SA court to decide ZEP holders’ fate this week

Court hammer

ZIMBABWE Exemption Permit (ZEP) holders in South Africa will this week learn of their fate when their case is heard by a full bench at Pretoria High Court starting today.

The full bench will hear the case until Friday.

The Helen Suzman Foundation approached the courts seeking to overturn South Africa’s Home Affairs minister Aaron Motsoaledi’s decision to terminate the permits.

If the minister’s decision is upheld, the permits will be terminated on June 30 this year.

The ZEPs are special permits issued in terms of South Africa’s Immigration Act that allows approximately 178 000 holders and their children temporary legal status to live, work and study in that country.

It is the third iteration of a permit that began back in 2009 as the Dispensation for Zimbabweans Project (DZP), which the South African government introduced to cope with an influx of undocumented Zimbabweans fleeing political violence and an economic crunch around 2008.

The DZP was later renamed the Zimbabwe Special Permit (ZSP) in 2014, which was in turn changed to ZEP in 2017.

Whether applying for the DZP, ZSP or the ZEP, applicants had to abandon their attempts to apply for asylum status, show that they had the financial means to support themselves in South Africa and that they had no criminal record.
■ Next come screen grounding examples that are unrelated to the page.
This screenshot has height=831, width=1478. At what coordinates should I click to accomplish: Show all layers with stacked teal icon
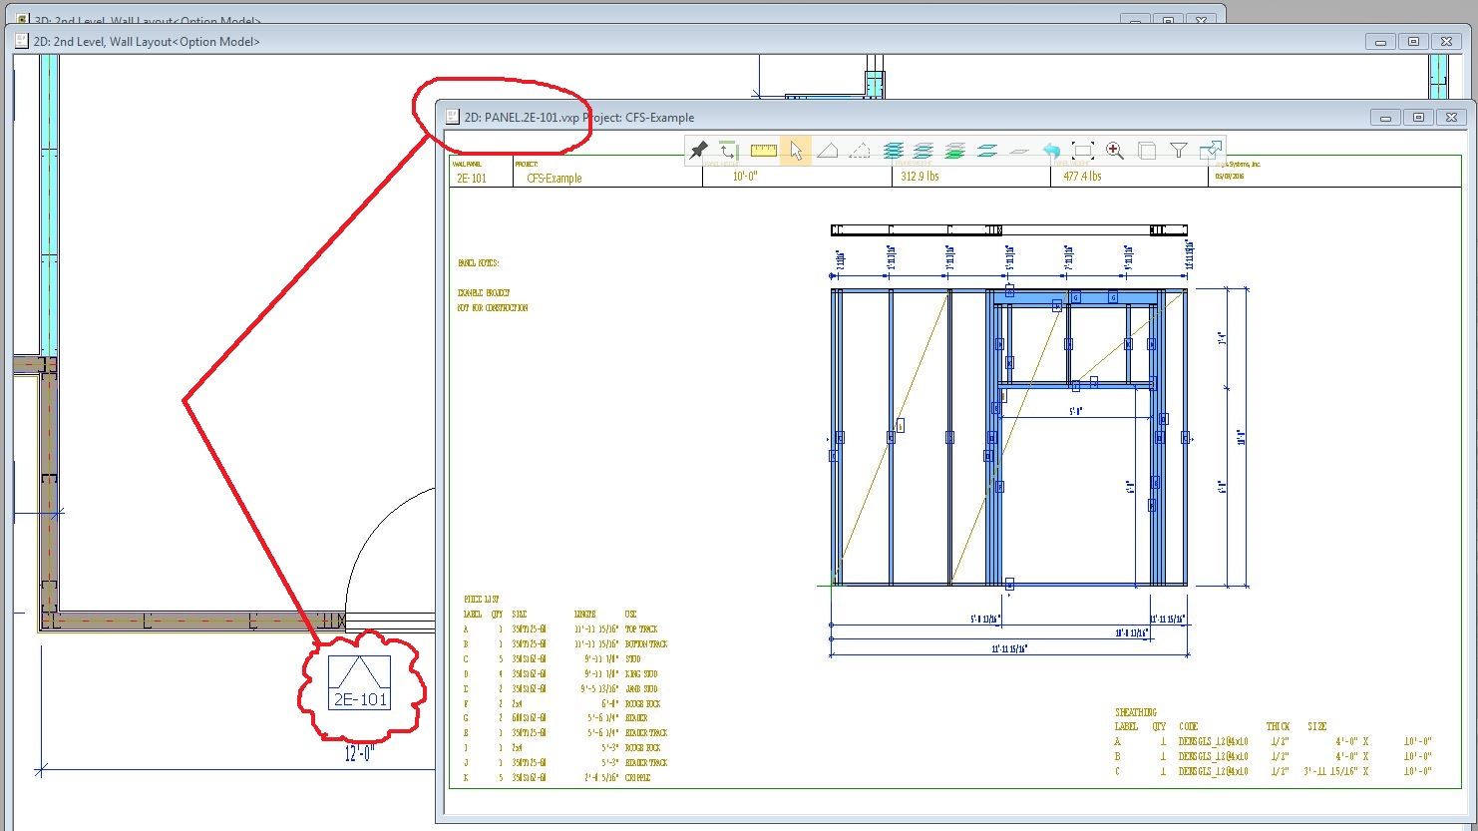click(893, 151)
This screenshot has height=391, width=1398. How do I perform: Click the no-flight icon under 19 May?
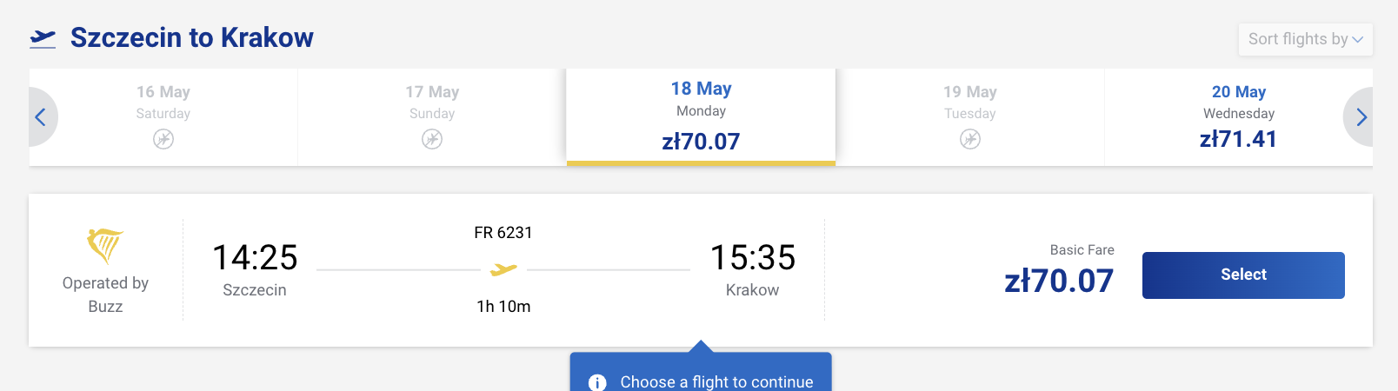970,139
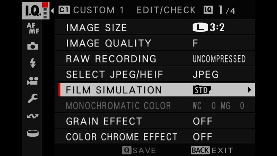This screenshot has height=156, width=277.
Task: Toggle Grain Effect OFF setting
Action: 203,121
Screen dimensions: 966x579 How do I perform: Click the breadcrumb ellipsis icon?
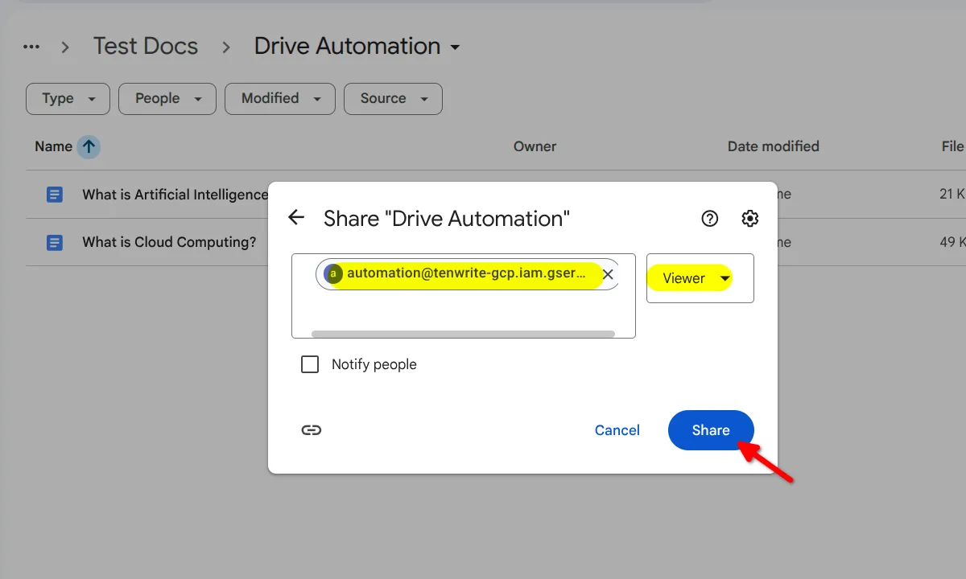click(31, 46)
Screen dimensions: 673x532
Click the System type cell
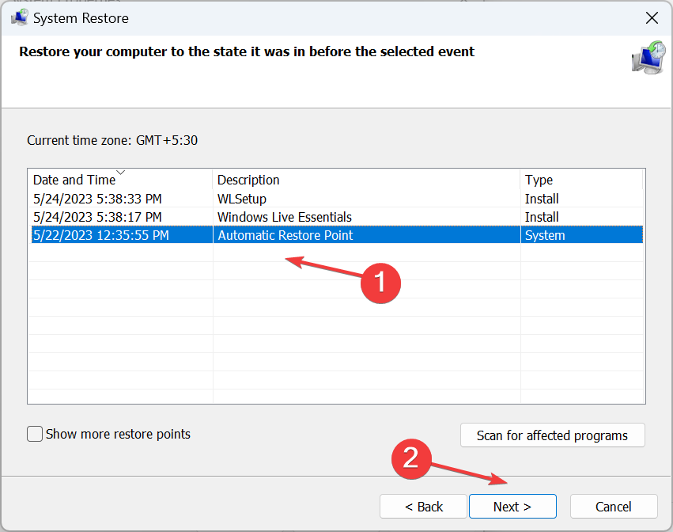545,235
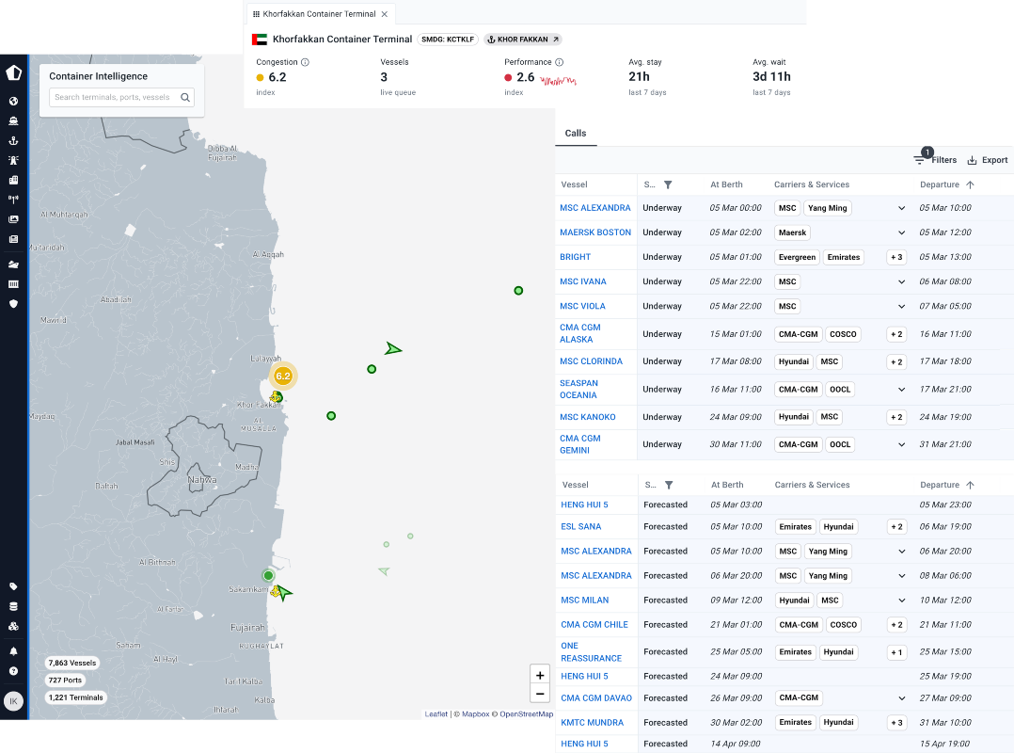This screenshot has width=1014, height=753.
Task: Select the anchor icon in sidebar
Action: pos(13,140)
“ZEP holders are a population of law-abiding and economically active foreign nationals who have built lives in South Africa over the last 13 years — after being forced to do so as a result of desperate conditions in Zimbabwe. Many ZEP holders have children who know no home but South Africa,” Helen Suzman Foundation said in a statement.

“Without the ZEP, its holders can only lawfully remain in South Africa if they are granted one of the Immigration Act’s mainstream visas. However, this is not a realistic option for most ZEP holders, given the legal and practical barriers that stand between them and a mainstream visa.”

The foundation said without a ZEP and given the practical and legal barriers to acquiring a mainstream visa, the South African government’s decision will leave most applicants with a difficult decision to make on June 30, which is to return to Zimbabwe or remain in South Africa as undocumented migrants.